WORK INSTRUCTIONS
Your answer must be a word-for-word copy of the data.
DATA PROVIDED: Begin
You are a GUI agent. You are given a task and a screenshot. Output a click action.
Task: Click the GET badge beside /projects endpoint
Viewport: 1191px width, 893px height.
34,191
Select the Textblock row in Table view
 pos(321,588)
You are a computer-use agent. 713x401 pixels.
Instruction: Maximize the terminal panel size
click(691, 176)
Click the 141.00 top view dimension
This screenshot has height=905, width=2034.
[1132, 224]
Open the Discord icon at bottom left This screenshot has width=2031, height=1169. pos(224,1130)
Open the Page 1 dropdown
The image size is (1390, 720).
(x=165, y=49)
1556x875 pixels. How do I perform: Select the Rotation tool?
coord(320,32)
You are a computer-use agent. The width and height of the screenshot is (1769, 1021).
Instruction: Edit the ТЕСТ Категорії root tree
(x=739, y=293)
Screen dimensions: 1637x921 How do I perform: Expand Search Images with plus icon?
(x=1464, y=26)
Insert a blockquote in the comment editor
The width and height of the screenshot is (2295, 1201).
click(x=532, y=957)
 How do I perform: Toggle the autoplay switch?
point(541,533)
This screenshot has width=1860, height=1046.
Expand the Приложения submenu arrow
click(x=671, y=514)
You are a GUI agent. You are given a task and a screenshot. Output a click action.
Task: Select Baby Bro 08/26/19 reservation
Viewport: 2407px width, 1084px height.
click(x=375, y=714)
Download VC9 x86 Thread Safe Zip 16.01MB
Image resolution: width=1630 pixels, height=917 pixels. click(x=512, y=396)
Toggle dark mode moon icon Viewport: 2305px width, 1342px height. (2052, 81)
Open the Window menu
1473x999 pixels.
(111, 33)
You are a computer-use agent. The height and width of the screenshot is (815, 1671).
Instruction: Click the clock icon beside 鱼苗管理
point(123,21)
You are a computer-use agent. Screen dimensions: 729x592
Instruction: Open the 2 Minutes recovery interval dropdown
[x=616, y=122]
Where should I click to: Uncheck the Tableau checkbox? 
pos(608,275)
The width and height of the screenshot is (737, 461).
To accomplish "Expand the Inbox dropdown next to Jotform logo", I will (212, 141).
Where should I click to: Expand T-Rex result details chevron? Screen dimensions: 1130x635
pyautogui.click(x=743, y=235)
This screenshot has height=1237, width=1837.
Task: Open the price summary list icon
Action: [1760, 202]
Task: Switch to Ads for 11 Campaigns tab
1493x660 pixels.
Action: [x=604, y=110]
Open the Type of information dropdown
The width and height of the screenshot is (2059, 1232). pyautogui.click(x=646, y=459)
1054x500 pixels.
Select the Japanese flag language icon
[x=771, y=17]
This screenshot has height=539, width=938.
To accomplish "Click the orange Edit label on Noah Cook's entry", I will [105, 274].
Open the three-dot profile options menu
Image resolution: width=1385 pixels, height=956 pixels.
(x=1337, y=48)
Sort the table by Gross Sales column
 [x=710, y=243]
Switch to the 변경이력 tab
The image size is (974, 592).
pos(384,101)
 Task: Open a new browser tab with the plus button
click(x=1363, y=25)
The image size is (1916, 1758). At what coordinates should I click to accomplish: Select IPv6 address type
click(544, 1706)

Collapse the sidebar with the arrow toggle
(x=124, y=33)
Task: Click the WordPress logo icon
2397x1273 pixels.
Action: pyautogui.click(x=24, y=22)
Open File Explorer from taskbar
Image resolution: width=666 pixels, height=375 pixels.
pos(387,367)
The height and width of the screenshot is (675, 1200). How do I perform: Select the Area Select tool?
DATA PROVIDED: End
THE ANSWER
You are a GUI agent. You are given a task and a screenshot. Output a click action.
Task: Click the GET badge beside /projects endpoint
Viewport: 1191px width, 893px height.
34,191
Select the Textblock row in Table view
 pos(321,588)
You are a computer-use agent. 713x401 pixels.
Instruction: Maximize the terminal panel size
click(691, 176)
Click the 141.00 top view dimension
This screenshot has height=905, width=2034.
[1132, 224]
Open the Discord icon at bottom left This screenshot has width=2031, height=1169. pos(224,1130)
Open the Page 1 dropdown
The image size is (1390, 720).
(x=165, y=49)
1556x875 pixels. How do I perform: Select the Rotation tool?
coord(320,32)
You are a computer-use agent. The width and height of the screenshot is (1769, 1021).
Instruction: Edit the ТЕСТ Категорії root tree
(x=739, y=293)
Screen dimensions: 1637x921 How do I perform: Expand Search Images with plus icon?
(x=1464, y=26)
Insert a blockquote in the comment editor
The width and height of the screenshot is (2295, 1201).
click(x=532, y=957)
 How do I perform: Toggle the autoplay switch?
point(541,533)
This screenshot has width=1860, height=1046.
Expand the Приложения submenu arrow
click(x=671, y=514)
You are a GUI agent. You are given a task and a screenshot. Output a click action.
Task: Select Baby Bro 08/26/19 reservation
Viewport: 2407px width, 1084px height.
click(x=375, y=714)
Download VC9 x86 Thread Safe Zip 16.01MB
Image resolution: width=1630 pixels, height=917 pixels. click(x=512, y=396)
Toggle dark mode moon icon Viewport: 2305px width, 1342px height. (2052, 81)
Open the Window menu
1473x999 pixels.
(111, 33)
You are a computer-use agent. The height and width of the screenshot is (815, 1671).
Instruction: Click the clock icon beside 鱼苗管理
point(123,21)
You are a computer-use agent. Screen dimensions: 729x592
Instruction: Open the 2 Minutes recovery interval dropdown
[x=616, y=122]
Where should I click to: Uncheck the Tableau checkbox? 
pos(608,275)
The width and height of the screenshot is (737, 461).
To accomplish "Expand the Inbox dropdown next to Jotform logo", I will (212, 141).
Where should I click to: Expand T-Rex result details chevron? Screen dimensions: 1130x635
pyautogui.click(x=743, y=235)
This screenshot has height=1237, width=1837.
Task: Open the price summary list icon
Action: [1760, 202]
Task: Switch to Ads for 11 Campaigns tab
1493x660 pixels.
Action: [x=604, y=110]
Open the Type of information dropdown
The width and height of the screenshot is (2059, 1232). pyautogui.click(x=646, y=459)
1054x500 pixels.
Select the Japanese flag language icon
[x=771, y=17]
This screenshot has height=539, width=938.
To accomplish "Click the orange Edit label on Noah Cook's entry", I will [105, 274].
Open the three-dot profile options menu
Image resolution: width=1385 pixels, height=956 pixels.
(x=1337, y=48)
Sort the table by Gross Sales column
 [x=710, y=243]
Switch to the 변경이력 tab
The image size is (974, 592).
pos(384,101)
 Task: Open a new browser tab with the plus button
click(x=1363, y=25)
The image size is (1916, 1758). At what coordinates should I click to accomplish: Select IPv6 address type
click(544, 1706)

Collapse the sidebar with the arrow toggle
(x=124, y=33)
Task: Click the WordPress logo icon
2397x1273 pixels.
Action: pyautogui.click(x=24, y=22)
Open File Explorer from taskbar
Image resolution: width=666 pixels, height=375 pixels.
pos(387,367)
The height and width of the screenshot is (675, 1200). How do I perform: Select the Area Select tool?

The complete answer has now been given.